> _Written task_
In the listing, write out again the lines between the one holding "Screen dimensions: 700x430" and the one holding "Looking at the screenshot, I should point(1518,26).", inclusive, changing "Search" to "Submit" and leaving everything else as it is.

> _Data shown_
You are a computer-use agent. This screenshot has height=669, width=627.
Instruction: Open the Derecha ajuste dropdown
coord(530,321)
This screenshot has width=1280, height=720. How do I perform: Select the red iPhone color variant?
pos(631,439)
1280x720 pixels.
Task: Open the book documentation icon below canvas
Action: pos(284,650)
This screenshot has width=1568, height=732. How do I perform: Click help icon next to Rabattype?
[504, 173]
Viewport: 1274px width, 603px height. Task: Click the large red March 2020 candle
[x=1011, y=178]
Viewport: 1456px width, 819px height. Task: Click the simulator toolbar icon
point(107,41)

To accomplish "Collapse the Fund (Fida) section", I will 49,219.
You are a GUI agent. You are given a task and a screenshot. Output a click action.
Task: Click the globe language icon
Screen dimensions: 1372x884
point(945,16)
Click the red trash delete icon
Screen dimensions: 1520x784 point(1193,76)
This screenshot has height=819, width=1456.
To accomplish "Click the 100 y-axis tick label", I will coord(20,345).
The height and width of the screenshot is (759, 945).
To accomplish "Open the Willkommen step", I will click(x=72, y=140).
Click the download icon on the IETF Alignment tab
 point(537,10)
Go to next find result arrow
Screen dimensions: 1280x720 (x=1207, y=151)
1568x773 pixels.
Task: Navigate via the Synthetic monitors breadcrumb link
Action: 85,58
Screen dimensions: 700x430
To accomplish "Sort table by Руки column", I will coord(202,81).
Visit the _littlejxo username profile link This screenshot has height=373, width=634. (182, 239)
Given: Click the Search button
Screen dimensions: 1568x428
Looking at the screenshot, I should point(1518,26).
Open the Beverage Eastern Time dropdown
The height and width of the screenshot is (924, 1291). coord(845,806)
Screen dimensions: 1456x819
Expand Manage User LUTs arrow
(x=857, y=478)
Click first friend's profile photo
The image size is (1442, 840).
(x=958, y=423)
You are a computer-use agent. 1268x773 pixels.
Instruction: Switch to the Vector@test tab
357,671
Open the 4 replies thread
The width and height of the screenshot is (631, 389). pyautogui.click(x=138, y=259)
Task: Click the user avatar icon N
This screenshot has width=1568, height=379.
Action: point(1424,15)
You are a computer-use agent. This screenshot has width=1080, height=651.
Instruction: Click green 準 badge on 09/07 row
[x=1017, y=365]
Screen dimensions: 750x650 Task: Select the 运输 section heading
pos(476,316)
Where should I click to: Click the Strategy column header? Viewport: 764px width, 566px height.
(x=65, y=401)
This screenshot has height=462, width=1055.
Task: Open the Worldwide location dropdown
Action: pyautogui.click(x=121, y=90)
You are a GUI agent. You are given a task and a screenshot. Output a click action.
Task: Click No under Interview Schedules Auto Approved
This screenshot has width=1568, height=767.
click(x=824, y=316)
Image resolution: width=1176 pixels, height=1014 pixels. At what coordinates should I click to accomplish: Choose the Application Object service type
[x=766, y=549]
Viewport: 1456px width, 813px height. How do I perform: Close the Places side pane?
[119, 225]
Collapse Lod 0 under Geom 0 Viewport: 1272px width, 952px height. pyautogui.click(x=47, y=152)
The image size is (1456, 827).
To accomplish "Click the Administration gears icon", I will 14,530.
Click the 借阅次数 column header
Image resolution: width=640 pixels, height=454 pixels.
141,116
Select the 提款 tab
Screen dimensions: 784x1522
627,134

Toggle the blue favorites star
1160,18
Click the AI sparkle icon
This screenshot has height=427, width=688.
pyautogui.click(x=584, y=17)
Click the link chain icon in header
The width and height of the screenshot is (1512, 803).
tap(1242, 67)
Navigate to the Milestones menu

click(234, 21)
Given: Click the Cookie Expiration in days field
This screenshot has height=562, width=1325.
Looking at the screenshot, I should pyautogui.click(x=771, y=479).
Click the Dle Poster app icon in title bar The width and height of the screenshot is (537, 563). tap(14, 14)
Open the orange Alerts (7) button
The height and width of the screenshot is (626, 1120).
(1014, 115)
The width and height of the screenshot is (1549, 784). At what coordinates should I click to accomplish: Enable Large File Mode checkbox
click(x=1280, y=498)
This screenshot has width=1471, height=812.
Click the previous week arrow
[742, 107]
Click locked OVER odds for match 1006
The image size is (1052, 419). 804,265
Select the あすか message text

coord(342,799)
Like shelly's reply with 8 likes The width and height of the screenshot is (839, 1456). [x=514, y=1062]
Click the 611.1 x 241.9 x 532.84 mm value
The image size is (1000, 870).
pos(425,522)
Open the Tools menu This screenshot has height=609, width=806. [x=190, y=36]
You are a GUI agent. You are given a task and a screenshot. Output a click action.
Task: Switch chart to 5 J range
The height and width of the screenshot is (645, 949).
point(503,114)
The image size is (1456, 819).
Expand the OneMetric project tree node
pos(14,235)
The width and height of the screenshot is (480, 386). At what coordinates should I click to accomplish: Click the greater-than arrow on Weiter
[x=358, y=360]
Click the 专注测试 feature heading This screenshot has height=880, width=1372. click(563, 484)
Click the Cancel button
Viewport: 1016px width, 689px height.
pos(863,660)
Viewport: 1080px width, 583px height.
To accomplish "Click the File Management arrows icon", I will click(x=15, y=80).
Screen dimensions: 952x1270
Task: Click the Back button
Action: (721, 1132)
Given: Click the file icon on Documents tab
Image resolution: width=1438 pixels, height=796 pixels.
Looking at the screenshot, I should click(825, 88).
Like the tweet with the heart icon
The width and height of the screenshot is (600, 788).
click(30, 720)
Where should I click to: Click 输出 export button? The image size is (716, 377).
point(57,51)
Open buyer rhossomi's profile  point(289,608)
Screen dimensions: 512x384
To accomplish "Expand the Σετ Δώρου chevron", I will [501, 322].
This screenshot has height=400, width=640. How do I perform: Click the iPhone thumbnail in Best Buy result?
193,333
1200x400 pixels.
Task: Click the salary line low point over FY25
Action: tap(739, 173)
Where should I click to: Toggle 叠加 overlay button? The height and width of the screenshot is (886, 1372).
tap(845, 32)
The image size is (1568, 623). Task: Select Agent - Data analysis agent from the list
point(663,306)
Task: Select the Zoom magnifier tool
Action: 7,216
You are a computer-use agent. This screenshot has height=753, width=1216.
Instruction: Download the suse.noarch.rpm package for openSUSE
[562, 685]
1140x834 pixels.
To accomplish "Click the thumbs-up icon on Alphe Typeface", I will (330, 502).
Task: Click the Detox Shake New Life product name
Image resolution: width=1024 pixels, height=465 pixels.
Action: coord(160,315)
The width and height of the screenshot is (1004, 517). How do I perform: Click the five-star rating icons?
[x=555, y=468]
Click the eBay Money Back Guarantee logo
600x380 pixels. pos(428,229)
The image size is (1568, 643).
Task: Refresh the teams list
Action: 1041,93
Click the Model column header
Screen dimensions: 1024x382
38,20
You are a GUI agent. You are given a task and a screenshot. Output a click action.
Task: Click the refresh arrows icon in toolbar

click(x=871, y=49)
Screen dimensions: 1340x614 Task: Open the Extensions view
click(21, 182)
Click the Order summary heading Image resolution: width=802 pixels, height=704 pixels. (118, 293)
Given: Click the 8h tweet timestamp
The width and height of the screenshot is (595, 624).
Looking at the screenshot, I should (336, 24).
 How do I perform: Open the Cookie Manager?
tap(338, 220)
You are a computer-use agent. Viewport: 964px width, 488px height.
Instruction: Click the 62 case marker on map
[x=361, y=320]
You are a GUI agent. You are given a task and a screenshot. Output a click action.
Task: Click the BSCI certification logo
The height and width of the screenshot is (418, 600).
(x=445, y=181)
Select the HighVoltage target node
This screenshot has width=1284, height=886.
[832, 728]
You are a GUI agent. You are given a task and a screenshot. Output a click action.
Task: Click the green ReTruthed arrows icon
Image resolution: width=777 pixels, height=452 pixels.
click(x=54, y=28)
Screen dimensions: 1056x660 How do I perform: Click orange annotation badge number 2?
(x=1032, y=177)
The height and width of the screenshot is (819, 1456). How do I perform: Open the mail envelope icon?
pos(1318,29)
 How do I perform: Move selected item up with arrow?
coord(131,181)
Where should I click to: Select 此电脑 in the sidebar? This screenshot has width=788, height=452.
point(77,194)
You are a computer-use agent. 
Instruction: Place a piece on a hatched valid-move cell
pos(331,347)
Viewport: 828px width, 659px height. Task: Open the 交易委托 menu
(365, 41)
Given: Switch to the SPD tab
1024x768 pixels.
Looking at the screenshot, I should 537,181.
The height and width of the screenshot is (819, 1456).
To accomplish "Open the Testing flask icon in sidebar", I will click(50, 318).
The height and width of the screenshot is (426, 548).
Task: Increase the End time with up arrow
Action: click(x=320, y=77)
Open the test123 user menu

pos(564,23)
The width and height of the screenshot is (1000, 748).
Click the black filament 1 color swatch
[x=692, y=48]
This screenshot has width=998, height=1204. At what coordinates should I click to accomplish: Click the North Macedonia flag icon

> _Exercise answer_
Screen dimensions: 700x430
To accomplish "Sort table by Руки column", I will coord(202,81).
Visit the _littlejxo username profile link This screenshot has height=373, width=634. (182, 239)
Given: Click the Submit button
Screen dimensions: 1568x428
Looking at the screenshot, I should point(1518,26).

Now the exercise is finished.